Monday, April 22, 2013

THE DEVIL'S COMPANY: Book Review

I'm a big fan of Benjamin Weaver, the Jewish prize-figher turned "thief taker," who is the hero of David Liss's The Devil's Company, the third in the series of crime novels set in 18th century London.  (The other two are The Whiskey Rebels and A Conspiracy of Paper.)  Liss writes as Weaver, in the first person, in a pitch-perfect and convincing blend of contemporaneous slang and syntax with readable modern English.  The author has a remarkable ability to evoke the stinking, muddy streets of a pre-sanitary city, along with the drawing rooms and bedrooms of both elegant mansions and slum dwellings, and the dreary business offices peopled by slavish clerks and scheming bosses.  It's a world teeming with the human race, with all its foibles and prejudices as well as its occasional nobility and generosity of spirit.

Weaver is a marvelous character.  Honest to a fault, he's perfectly willing to cut corners and take risks in what he perceives to be the pursuit of justice.  Loyal to his friends, he's the most implacable of enemies.  He sides with the poor and the downtrodden--and there are many of those, in the metropolis--against the unscrupulous rich and the privileged upper classes.  At once tender and tough, he will go to any lengths to right the wrongs that he unearths.  His partners-in-crime-solving--and also, often enough, in crime--are a colorful bunch of characters, as, indeed, are the villains he exposes.

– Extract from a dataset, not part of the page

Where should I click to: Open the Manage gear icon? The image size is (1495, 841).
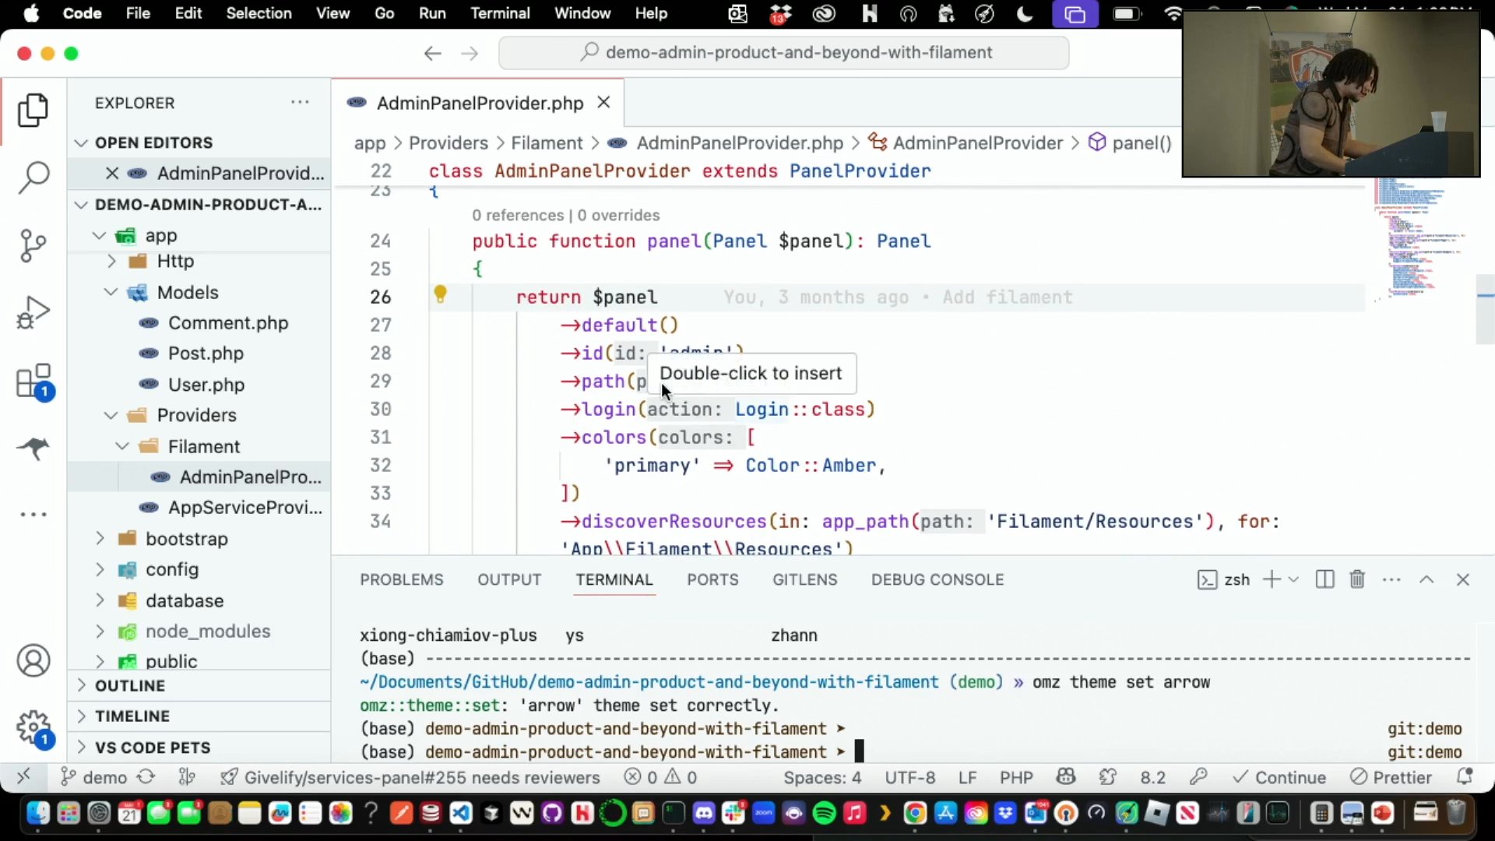coord(33,728)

But Liss is after more than the historical context.  The East India Company--the "devil's" company--is a stand-in for the rapacious corporations that threaten to dominate today's world.  The interplay between commerce and politics is at the center of the book's complex and engrossing intrigues.  In his metaphors for today's society, Liss takes the view of a liberal of the realist persuasion.  "Companies," he writes on the one hand, in the words of one of his characters, "concern themselves only with how much money they can make.  Governments at least look after the well-being of all--the poor, the unfortunate, and even the laborers, whose work must be cultivated, not exploited."  But later, another character adds this relativist wisdom: "Politics cannot always be about what is moral and right and good for all men and all time.  It must be about what is expedient now, and what is the lesser evil."

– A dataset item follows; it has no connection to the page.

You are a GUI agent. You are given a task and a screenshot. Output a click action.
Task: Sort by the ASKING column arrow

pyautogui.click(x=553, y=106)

There's much other meat on the bone of plot in this novel, including much social observation about class and prejudice which is unfortunately as true today as the author makes it sound in the eighteenth century.  Above all, there's the spirit of adventure, the not-knowing what we're going to find around the next dark corner, the craftily handled suspense.  And the humor, sometimes subtle, sometimes slapstick, sometimes laugh-out-loud.  Action?  Sure, if you fancy a phaeton chase through the streets of London, as fast-paced and reckless as a roman chariot race--or the conventional chase scene in any contemporary movie.  Oh, and fisticuffs, for sure...  The book is a barrel of intelligent, good-humored fun.